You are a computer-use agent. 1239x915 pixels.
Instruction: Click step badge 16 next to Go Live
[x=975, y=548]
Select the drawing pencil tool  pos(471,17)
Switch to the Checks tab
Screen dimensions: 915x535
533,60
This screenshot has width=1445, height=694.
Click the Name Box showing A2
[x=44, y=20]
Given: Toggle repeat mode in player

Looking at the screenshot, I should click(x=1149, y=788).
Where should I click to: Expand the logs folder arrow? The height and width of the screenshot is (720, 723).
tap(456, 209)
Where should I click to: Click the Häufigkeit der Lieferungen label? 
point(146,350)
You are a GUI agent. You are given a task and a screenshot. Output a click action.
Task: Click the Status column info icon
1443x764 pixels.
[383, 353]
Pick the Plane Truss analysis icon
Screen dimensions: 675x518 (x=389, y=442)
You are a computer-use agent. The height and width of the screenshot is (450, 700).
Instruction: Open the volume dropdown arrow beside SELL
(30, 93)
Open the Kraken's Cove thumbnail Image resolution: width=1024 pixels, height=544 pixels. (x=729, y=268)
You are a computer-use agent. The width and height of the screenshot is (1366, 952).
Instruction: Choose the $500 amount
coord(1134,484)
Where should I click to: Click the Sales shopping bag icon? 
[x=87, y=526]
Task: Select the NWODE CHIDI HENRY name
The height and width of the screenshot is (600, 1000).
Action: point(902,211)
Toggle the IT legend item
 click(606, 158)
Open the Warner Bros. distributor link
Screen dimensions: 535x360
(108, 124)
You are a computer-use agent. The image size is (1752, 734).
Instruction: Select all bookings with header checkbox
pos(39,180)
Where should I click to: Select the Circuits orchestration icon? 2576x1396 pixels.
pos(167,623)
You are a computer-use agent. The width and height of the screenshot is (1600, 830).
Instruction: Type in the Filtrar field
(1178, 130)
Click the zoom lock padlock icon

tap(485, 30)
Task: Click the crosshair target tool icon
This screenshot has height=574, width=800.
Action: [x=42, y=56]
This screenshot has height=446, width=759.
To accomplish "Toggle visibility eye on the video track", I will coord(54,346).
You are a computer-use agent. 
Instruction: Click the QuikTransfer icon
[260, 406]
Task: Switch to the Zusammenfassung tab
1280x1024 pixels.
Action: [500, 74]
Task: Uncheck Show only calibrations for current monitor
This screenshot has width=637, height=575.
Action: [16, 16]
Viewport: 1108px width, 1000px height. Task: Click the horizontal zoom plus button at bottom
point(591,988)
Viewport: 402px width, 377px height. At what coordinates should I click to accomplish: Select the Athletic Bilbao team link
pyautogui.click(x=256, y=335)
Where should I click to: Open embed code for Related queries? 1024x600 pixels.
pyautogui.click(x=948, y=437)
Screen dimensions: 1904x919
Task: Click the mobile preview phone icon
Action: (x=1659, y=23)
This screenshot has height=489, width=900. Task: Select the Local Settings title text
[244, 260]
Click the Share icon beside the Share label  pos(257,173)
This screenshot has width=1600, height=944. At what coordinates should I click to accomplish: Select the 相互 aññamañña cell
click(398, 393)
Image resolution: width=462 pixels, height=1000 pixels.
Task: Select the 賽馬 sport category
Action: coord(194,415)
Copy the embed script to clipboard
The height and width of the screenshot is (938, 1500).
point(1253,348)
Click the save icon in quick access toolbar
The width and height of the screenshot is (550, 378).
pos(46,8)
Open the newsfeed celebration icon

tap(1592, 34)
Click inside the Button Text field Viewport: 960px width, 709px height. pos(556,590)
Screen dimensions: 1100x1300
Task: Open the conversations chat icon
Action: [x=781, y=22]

——————————

=== WHAT YOU HAVE TO DO ===
Extract every entry in the listing word for word.

=== ANSWER TO THIS TASK ===
You are a computer-use agent. 1239x915 pixels.
Instruction: Click step badge 16 next to Go Live
[x=975, y=548]
Select the drawing pencil tool  pos(471,17)
Switch to the Checks tab
Screen dimensions: 915x535
533,60
This screenshot has width=1445, height=694.
Click the Name Box showing A2
[x=44, y=20]
Given: Toggle repeat mode in player

Looking at the screenshot, I should click(x=1149, y=788).
Where should I click to: Expand the logs folder arrow? The height and width of the screenshot is (720, 723).
tap(456, 209)
Where should I click to: Click the Häufigkeit der Lieferungen label? 
point(146,350)
You are a GUI agent. You are given a task and a screenshot. Output a click action.
Task: Click the Status column info icon
1443x764 pixels.
[383, 353]
Pick the Plane Truss analysis icon
Screen dimensions: 675x518 (x=389, y=442)
You are a computer-use agent. The height and width of the screenshot is (450, 700).
Instruction: Open the volume dropdown arrow beside SELL
(30, 93)
Open the Kraken's Cove thumbnail Image resolution: width=1024 pixels, height=544 pixels. (x=729, y=268)
You are a computer-use agent. The width and height of the screenshot is (1366, 952).
Instruction: Choose the $500 amount
coord(1134,484)
Where should I click to: Click the Sales shopping bag icon? 
[x=87, y=526]
Task: Select the NWODE CHIDI HENRY name
The height and width of the screenshot is (600, 1000).
Action: point(902,211)
Toggle the IT legend item
 click(606, 158)
Open the Warner Bros. distributor link
Screen dimensions: 535x360
(108, 124)
You are a computer-use agent. The image size is (1752, 734).
Instruction: Select all bookings with header checkbox
pos(39,180)
Where should I click to: Select the Circuits orchestration icon? 2576x1396 pixels.
pos(167,623)
You are a computer-use agent. The width and height of the screenshot is (1600, 830).
Instruction: Type in the Filtrar field
(1178, 130)
Click the zoom lock padlock icon

tap(485, 30)
Task: Click the crosshair target tool icon
This screenshot has height=574, width=800.
Action: [x=42, y=56]
This screenshot has height=446, width=759.
To accomplish "Toggle visibility eye on the video track", I will coord(54,346).
You are a computer-use agent. 
Instruction: Click the QuikTransfer icon
[260, 406]
Task: Switch to the Zusammenfassung tab
1280x1024 pixels.
Action: [500, 74]
Task: Uncheck Show only calibrations for current monitor
This screenshot has width=637, height=575.
Action: [16, 16]
Viewport: 1108px width, 1000px height. Task: Click the horizontal zoom plus button at bottom
point(591,988)
Viewport: 402px width, 377px height. At what coordinates should I click to accomplish: Select the Athletic Bilbao team link
pyautogui.click(x=256, y=335)
Where should I click to: Open embed code for Related queries? 1024x600 pixels.
pyautogui.click(x=948, y=437)
Screen dimensions: 1904x919
Task: Click the mobile preview phone icon
Action: (x=1659, y=23)
This screenshot has height=489, width=900. Task: Select the Local Settings title text
[244, 260]
Click the Share icon beside the Share label  pos(257,173)
This screenshot has width=1600, height=944. At what coordinates should I click to accomplish: Select the 相互 aññamañña cell
click(398, 393)
Image resolution: width=462 pixels, height=1000 pixels.
Task: Select the 賽馬 sport category
Action: coord(194,415)
Copy the embed script to clipboard
The height and width of the screenshot is (938, 1500).
point(1253,348)
Click the save icon in quick access toolbar
The width and height of the screenshot is (550, 378).
pos(46,8)
Open the newsfeed celebration icon

tap(1592, 34)
Click inside the Button Text field Viewport: 960px width, 709px height. pos(556,590)
Screen dimensions: 1100x1300
Task: Open the conversations chat icon
Action: [x=781, y=22]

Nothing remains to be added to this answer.